Start of Records to process

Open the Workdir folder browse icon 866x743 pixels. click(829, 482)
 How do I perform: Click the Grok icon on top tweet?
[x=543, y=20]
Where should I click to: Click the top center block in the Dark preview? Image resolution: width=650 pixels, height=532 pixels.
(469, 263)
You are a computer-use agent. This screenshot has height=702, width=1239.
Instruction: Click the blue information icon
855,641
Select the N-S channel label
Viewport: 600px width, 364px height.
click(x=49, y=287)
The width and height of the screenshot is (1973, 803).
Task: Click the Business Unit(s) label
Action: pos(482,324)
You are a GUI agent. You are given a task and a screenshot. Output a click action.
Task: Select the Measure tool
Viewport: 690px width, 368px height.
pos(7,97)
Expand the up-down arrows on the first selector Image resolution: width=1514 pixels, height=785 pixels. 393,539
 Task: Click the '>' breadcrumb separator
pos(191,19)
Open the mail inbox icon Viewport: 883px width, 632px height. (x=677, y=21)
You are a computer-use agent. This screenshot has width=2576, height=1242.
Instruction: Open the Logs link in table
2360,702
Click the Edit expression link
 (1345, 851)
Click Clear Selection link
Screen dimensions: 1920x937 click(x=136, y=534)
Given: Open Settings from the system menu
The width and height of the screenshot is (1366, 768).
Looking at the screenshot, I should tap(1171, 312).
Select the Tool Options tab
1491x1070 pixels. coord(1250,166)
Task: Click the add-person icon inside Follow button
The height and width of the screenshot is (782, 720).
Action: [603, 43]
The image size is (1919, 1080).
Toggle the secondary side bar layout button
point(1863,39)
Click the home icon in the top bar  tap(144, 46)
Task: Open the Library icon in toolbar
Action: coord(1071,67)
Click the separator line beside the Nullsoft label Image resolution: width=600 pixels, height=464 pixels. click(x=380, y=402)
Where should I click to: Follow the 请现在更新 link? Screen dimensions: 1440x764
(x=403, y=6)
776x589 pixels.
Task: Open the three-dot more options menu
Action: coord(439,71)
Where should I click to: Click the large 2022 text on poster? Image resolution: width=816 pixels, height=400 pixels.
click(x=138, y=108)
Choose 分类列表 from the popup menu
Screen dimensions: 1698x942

End of Records to process

▶ **Activity**:
Reproduce exactly the entries above, limited to the lines from the one with "How do I perform: Click" through the one with "Click the separator", both included.

▶ **Response**:
 How do I perform: Click the Grok icon on top tweet?
[x=543, y=20]
Where should I click to: Click the top center block in the Dark preview? Image resolution: width=650 pixels, height=532 pixels.
(469, 263)
You are a computer-use agent. This screenshot has height=702, width=1239.
Instruction: Click the blue information icon
855,641
Select the N-S channel label
Viewport: 600px width, 364px height.
click(x=49, y=287)
The width and height of the screenshot is (1973, 803).
Task: Click the Business Unit(s) label
Action: pos(482,324)
You are a GUI agent. You are given a task and a screenshot. Output a click action.
Task: Select the Measure tool
Viewport: 690px width, 368px height.
pos(7,97)
Expand the up-down arrows on the first selector Image resolution: width=1514 pixels, height=785 pixels. 393,539
 Task: Click the '>' breadcrumb separator
pos(191,19)
Open the mail inbox icon Viewport: 883px width, 632px height. (x=677, y=21)
You are a computer-use agent. This screenshot has width=2576, height=1242.
Instruction: Open the Logs link in table
2360,702
Click the Edit expression link
 (1345, 851)
Click Clear Selection link
Screen dimensions: 1920x937 click(x=136, y=534)
Given: Open Settings from the system menu
The width and height of the screenshot is (1366, 768).
Looking at the screenshot, I should tap(1171, 312).
Select the Tool Options tab
1491x1070 pixels. coord(1250,166)
Task: Click the add-person icon inside Follow button
The height and width of the screenshot is (782, 720).
Action: [603, 43]
The image size is (1919, 1080).
Toggle the secondary side bar layout button
point(1863,39)
Click the home icon in the top bar  tap(144, 46)
Task: Open the Library icon in toolbar
Action: coord(1071,67)
Click the separator line beside the Nullsoft label Image resolution: width=600 pixels, height=464 pixels. click(x=380, y=402)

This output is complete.